Let $\mu$ and $\nu$ be positive measures in $\left(X,\mathrm{\mathcal{M}}\right)$ . Assume that $\mu\left(E\right)\leq\nu\left(E\right)\forall E\in\mathcal{M}$ . Is $L^{4}\left(X,\nu\right)$ contained in $L^{4}\left(X,\mu\right)$ ?

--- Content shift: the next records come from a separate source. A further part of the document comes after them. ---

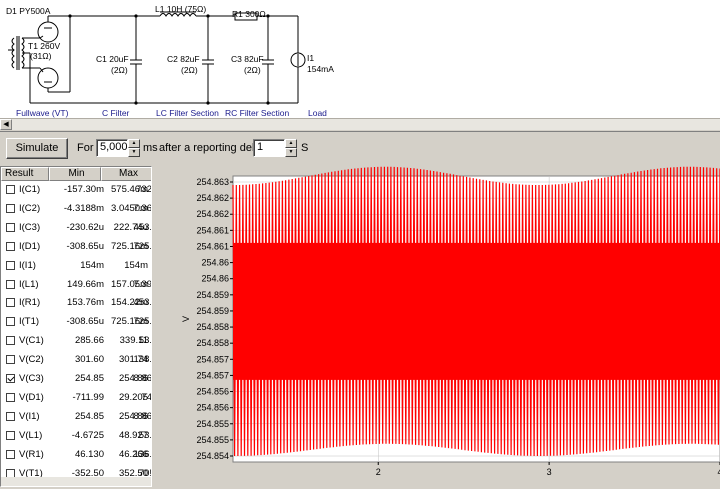  What do you see at coordinates (142, 360) in the screenshot?
I see `result-extra: 138.` at bounding box center [142, 360].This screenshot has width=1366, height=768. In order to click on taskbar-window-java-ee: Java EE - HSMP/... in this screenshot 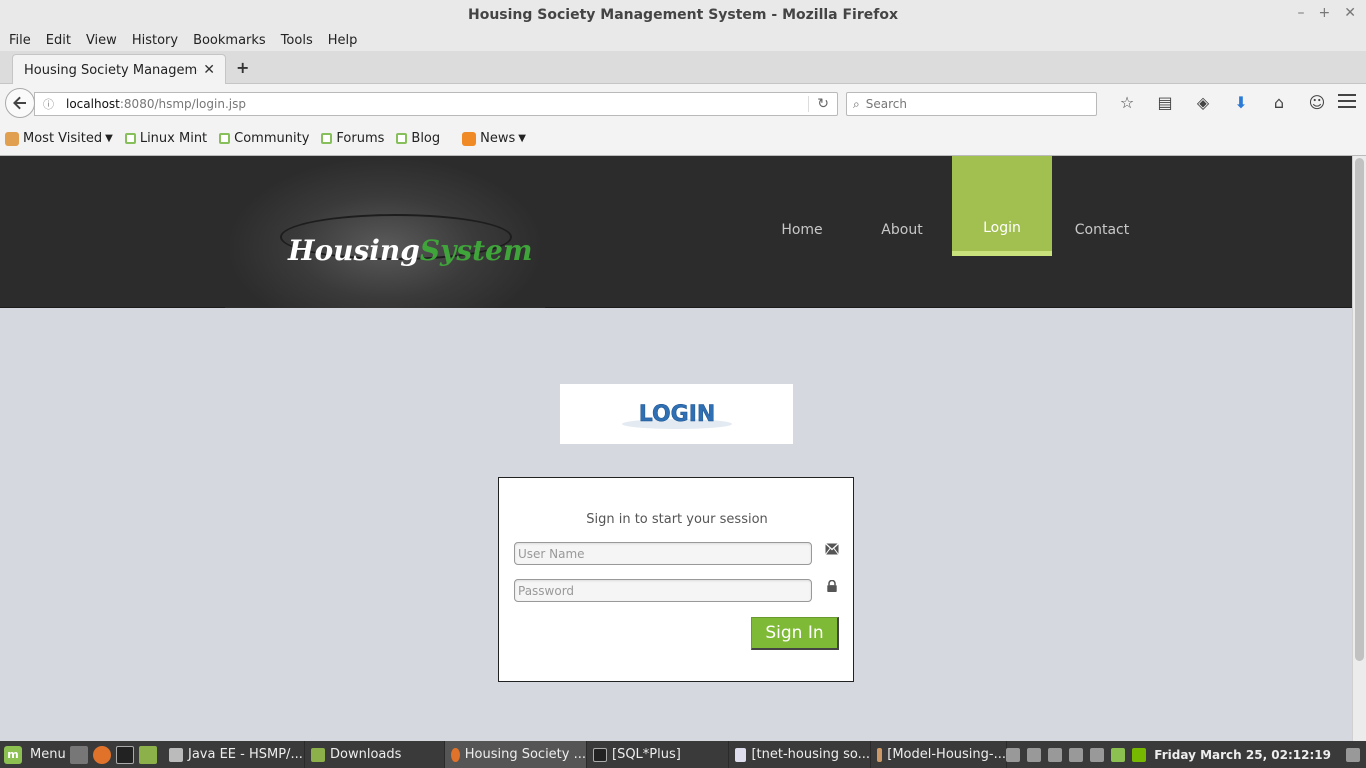, I will do `click(234, 754)`.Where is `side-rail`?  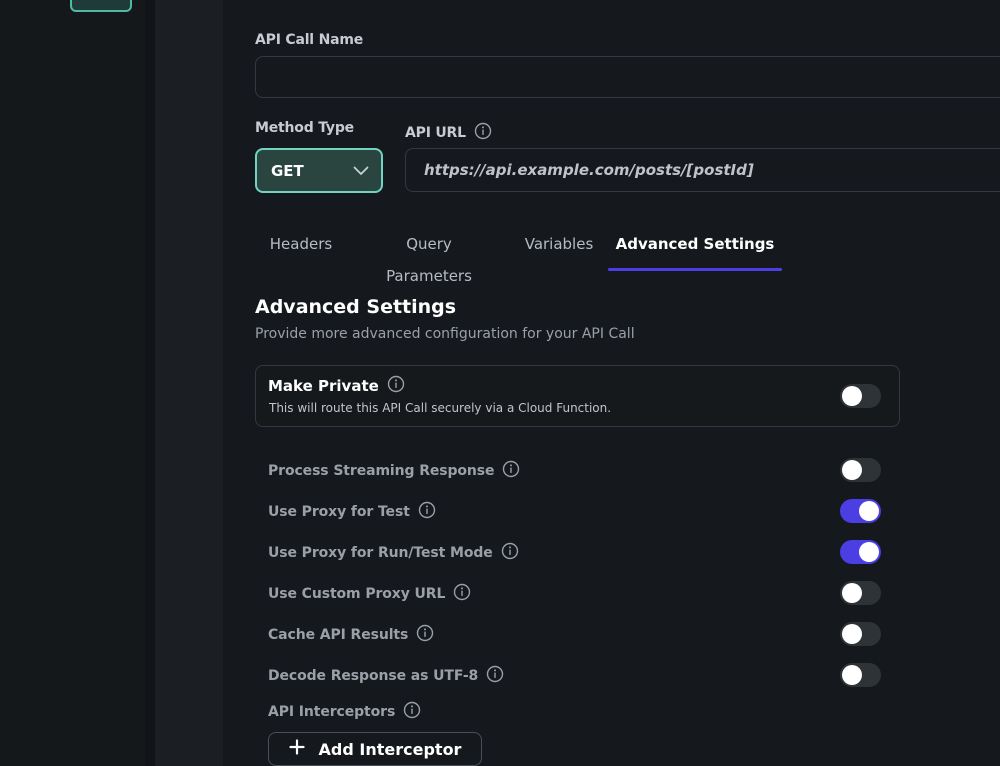 side-rail is located at coordinates (189, 383).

I try to let $f\in L^{4}\left(X,\nu\right)$, I show that $f\in L^{4}\left(X,\mu\right)$. Since $f\in L^{4}\left(X,\nu\right)$, we have $\int_{E}\left|f\right|^{4}d\nu<\infty$. And $\int_{E}\left|f\right|^{4}d\mu\leq\int_{E}\left|f\right|^{4}d\nu<\infty $ (since $\mu\left(E\right)\leq\nu\left(E\right)\forall E\in\mathcal{M}$). That means $f\in L^{4}\left(X,\mu\right)$, so we are done.
Is my proof exact?
Thanks in advanced.
Yes, it's exact. Maybe the inequality $$\int_E g\mathrm d\mu\leqslant \int_E g\mathrm d\nu$$ for $g$ non-negative has to be justified going back to simple functions with non-negative coefficients.